Missionary and memoirist in Canada

Charlotte Selina Bompas (24 February 1830 – 21 January 1917) was a missionary, speaker and memoirist in Canada.

== Early life ==

Most likely born in England, her parents were Charlotte Skey and Joseph Cox, and she was known as Nina. She spent much of her youth in Italy, and wrote for various magazines. She showed little interest in religion in her early life, but the 1871 murder of missionary John Patteson in the Solomon Islands apparently inspired her to turn towards evangelicalism in her midlife. She found an opportunity to become a missionary when, on 7 May 1874 she married her cousin, William Bompas, the first Anglican bishop of the Diocese of Athabasca in northwestern Canada.

== Missionary career ==

While living at a Hudson's Bay Company outpost in Athabasca Bompas started keeping a diary, recording her feelings of loneliness as her husband travelled for long periods seeking converts. She took on her own missionary work, learning to speak the Slavey language and to play the harmonium to enliven the austere church services. In 1876 she travelled to Fort Chipewyan on her own to make preparations for a new mission there.

Bompas was noted for her work with the local children, even informally adopting two children whose parents were ill, dead, or absent. One, Jenny or Jeannie, died in infancy, and the second, Lucy May (known as Owindia) appears to have died in England as a toddler. A modern commentator notes that Bompas approached missionary work with an "imperialist gaze": she frequently criticized the appearance, cleanliness and perceived wildness of the First Nations people. However, on other occasions she seemed to admire them, writing that the use of moss bags to carry infants was superior to the European practice of dressing infants in wool and cotton.

In 1884 Bombas returned to England for some time where she spoke to audiences about the Church Missionary Society's work in Canada. While in England she published a book, Owindia: A True Tale of the Mackenzie River Indians, North-West America, which was both a romantic tribute to her adopted daughter and a tool to promote her and her husband's missionary work.

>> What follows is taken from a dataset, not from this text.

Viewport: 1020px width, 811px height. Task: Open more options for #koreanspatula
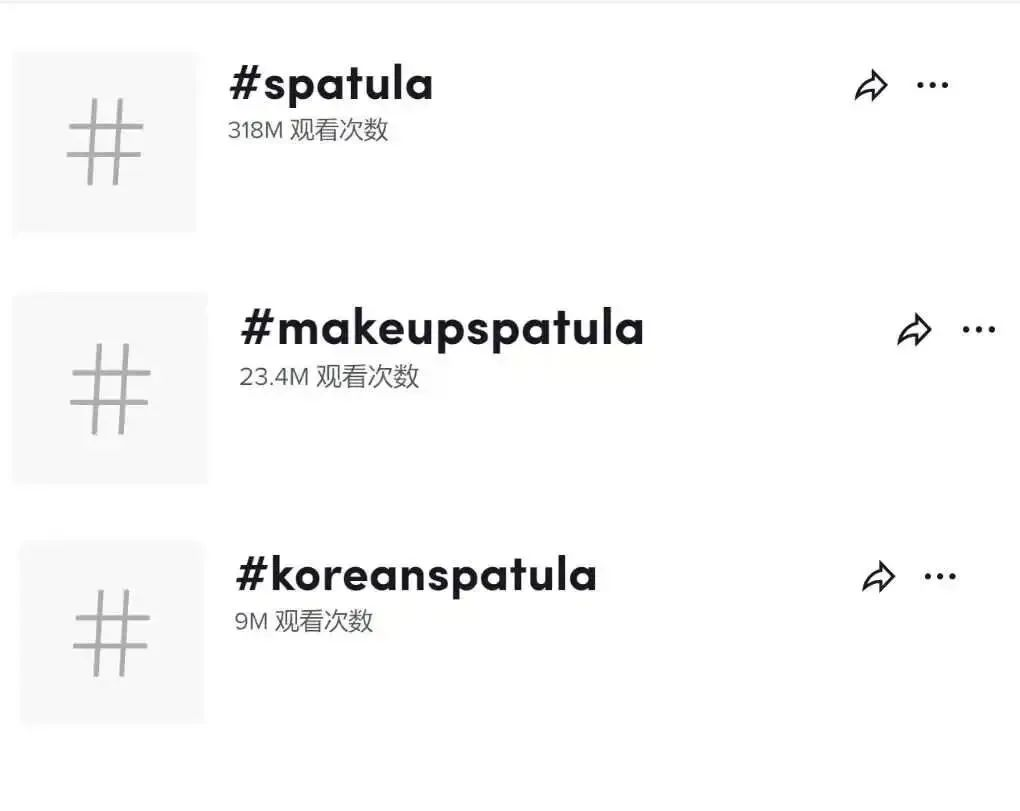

For the next twelve years she spent time in England and Montreal, only rarely visiting her husband in the northwest, but in 1896 she returned to the Yukon at the beginning of the Klondike Gold Rush where she established a social center for the rapidly growing population of miners. In 1901 she went on a speaking tour in southern Canada, raising $800 for the establishment of a new church in Carcross.

Following her husband's death in 1906, Bombas moved to Montreal where she lived with her nieces. She continued to promote missionary work to audiences until her death in 1917. Twelve years later, her memoir was published by S. A. Archer as A Heroine of the North: Memoirs of Charlotte Selina Bompas (1830–1917), Wife of the First Bishop of Selkirk (Yukon), with Extracts from her Journals and Letters.